Q] A charge 'Q' is kept over a non-conducting square plate of side 'l' at a height l/2 over the center of the plate. Find the electric flux through the square plate surface. Neglect any induction that may occur.

Homework Equations



[tex] \phi = \int \overrightarrow{E}\cdot \overrightarrow{dS}[/tex]

The Attempt at a Solution



Well.. it was pretty simple to do using Gauss law. Just take a cube as the surface and then the flux will be equal from all surfaces.. so the flux through one surface would be [itex]\frac{q}{6\varepsilon_o}[/itex]..
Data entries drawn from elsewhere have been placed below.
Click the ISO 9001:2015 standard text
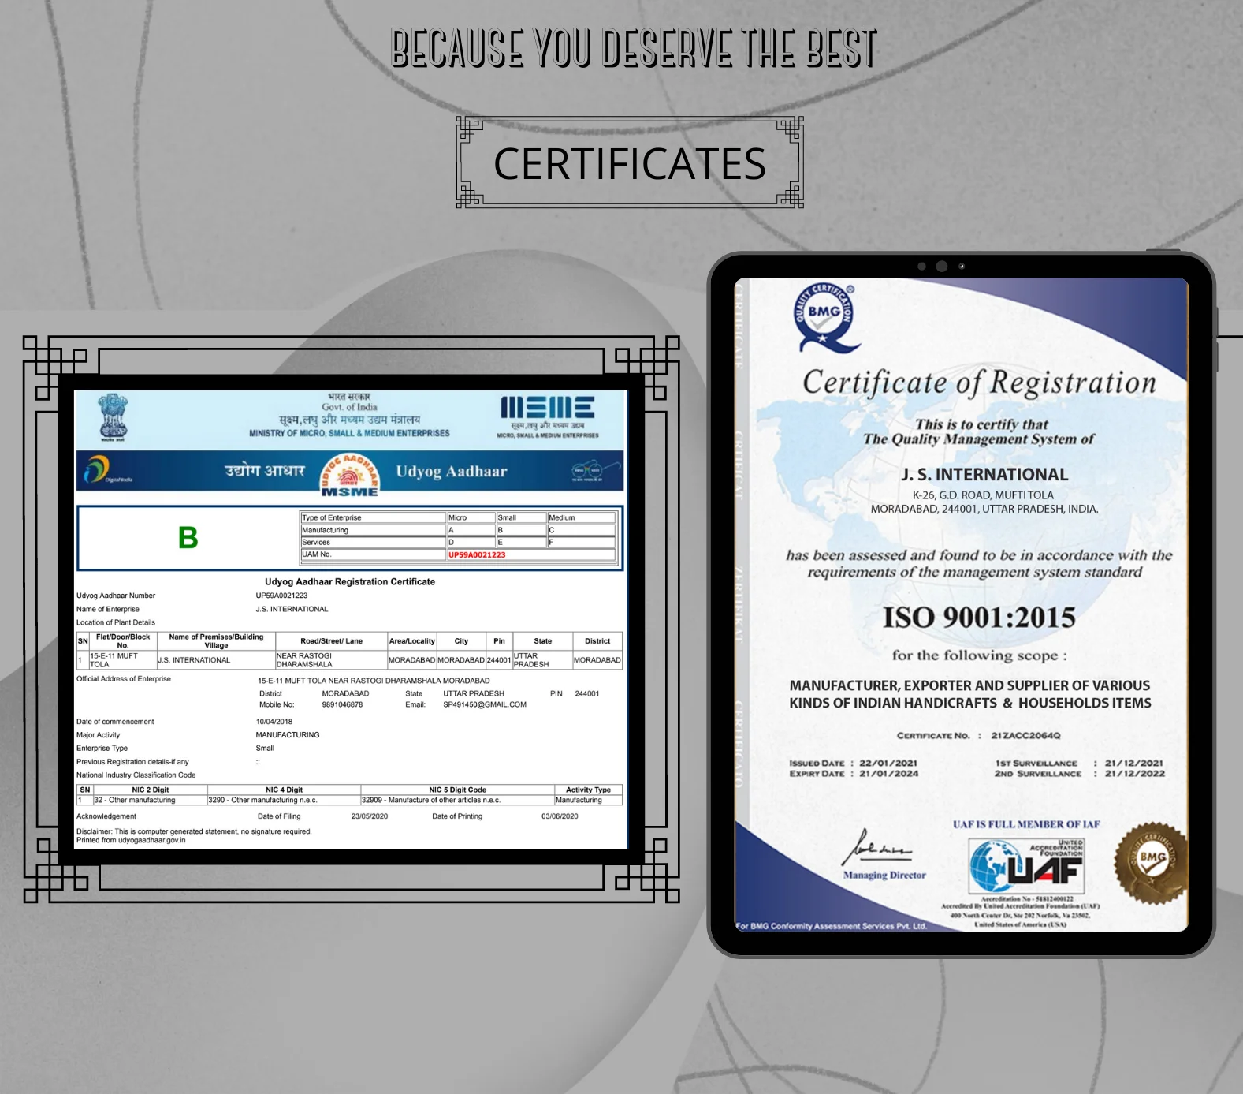1243x1094 pixels. pyautogui.click(x=979, y=617)
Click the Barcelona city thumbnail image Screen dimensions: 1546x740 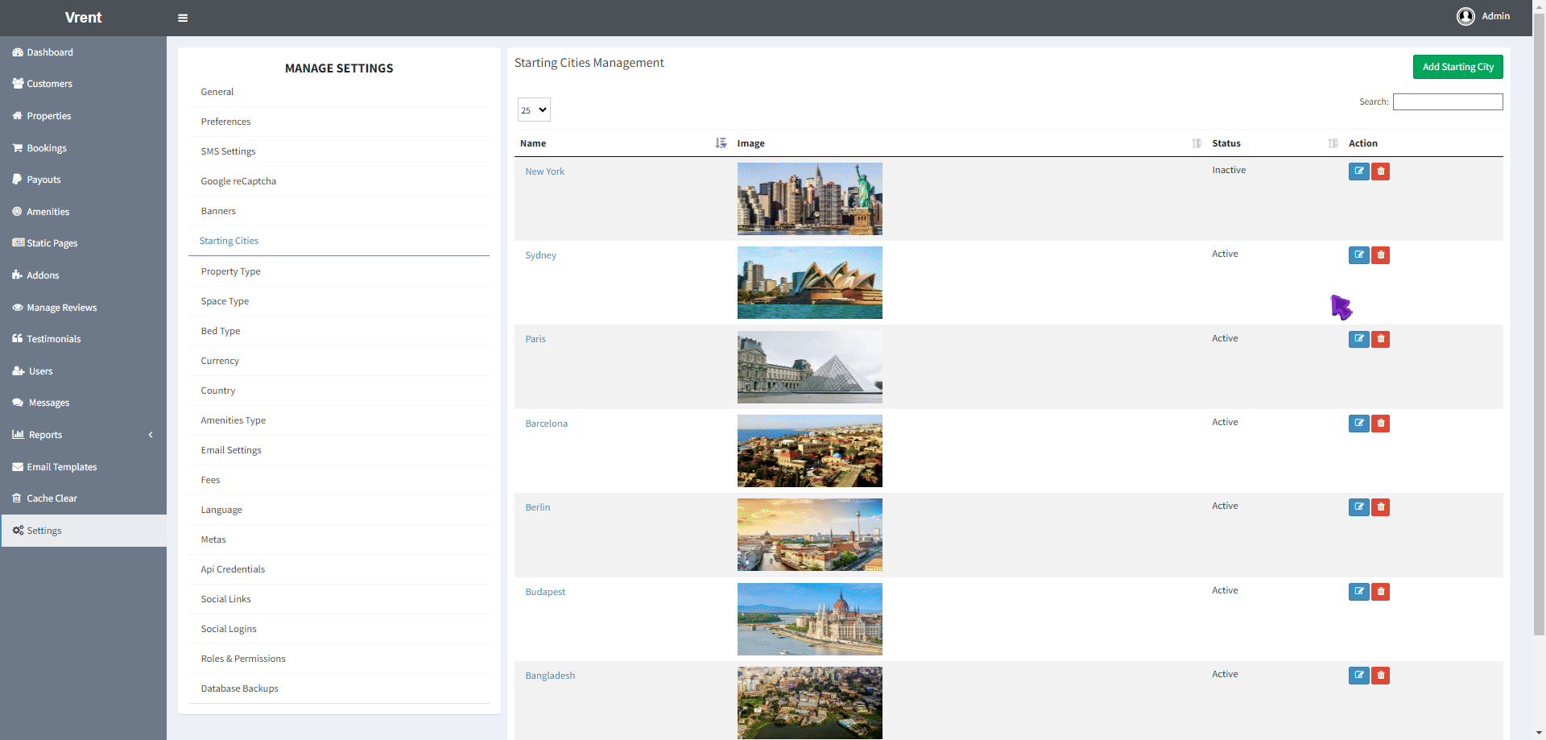point(809,451)
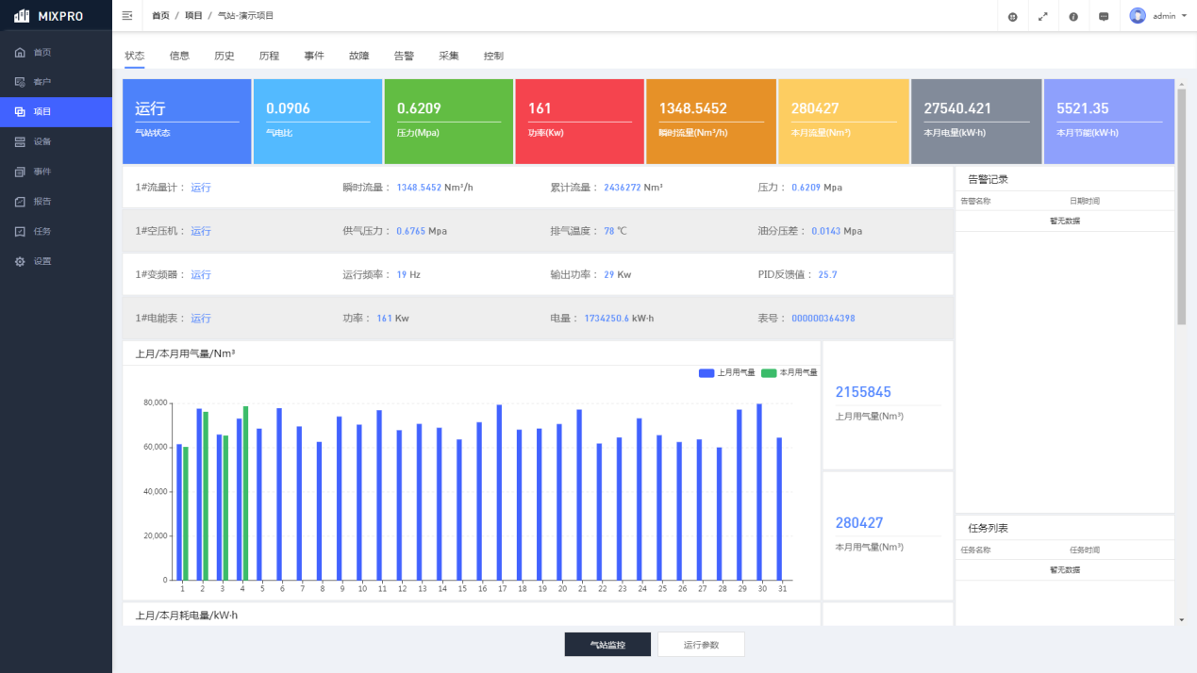Toggle 上月用气量 legend series
This screenshot has width=1197, height=673.
(x=727, y=372)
but i wanted to actually try a surface integral.. so I found out the Electric field as a function of the coordinates (x, y) on the square plate. Here, one of the corners is taken as the origin (0, 0):

[tex] E(x, y) = \frac{2Q\sqrt{(l - x)^2 + (l - y)^2}}{\pi \varepsilon_o \left[4(l - x)^2 + 4(l - y)^2 + l^2\right]^\frac{3}{2}}[/tex]

Also..

[tex] \phi = \int \overrightarrow{E}\cdot \overrightarrow{dS} = \int EdS\cos{\theta}[/tex]

and
[tex] dS = d(xy) = xdy + ydx[/tex]

so..

[tex] \phi = \int \overrightarrow{E}\cdot \overrightarrow{dS} = \int E(xdy + ydx)[/tex]

I have no idea how to go from here.

Any help will be appreciated. Thanks...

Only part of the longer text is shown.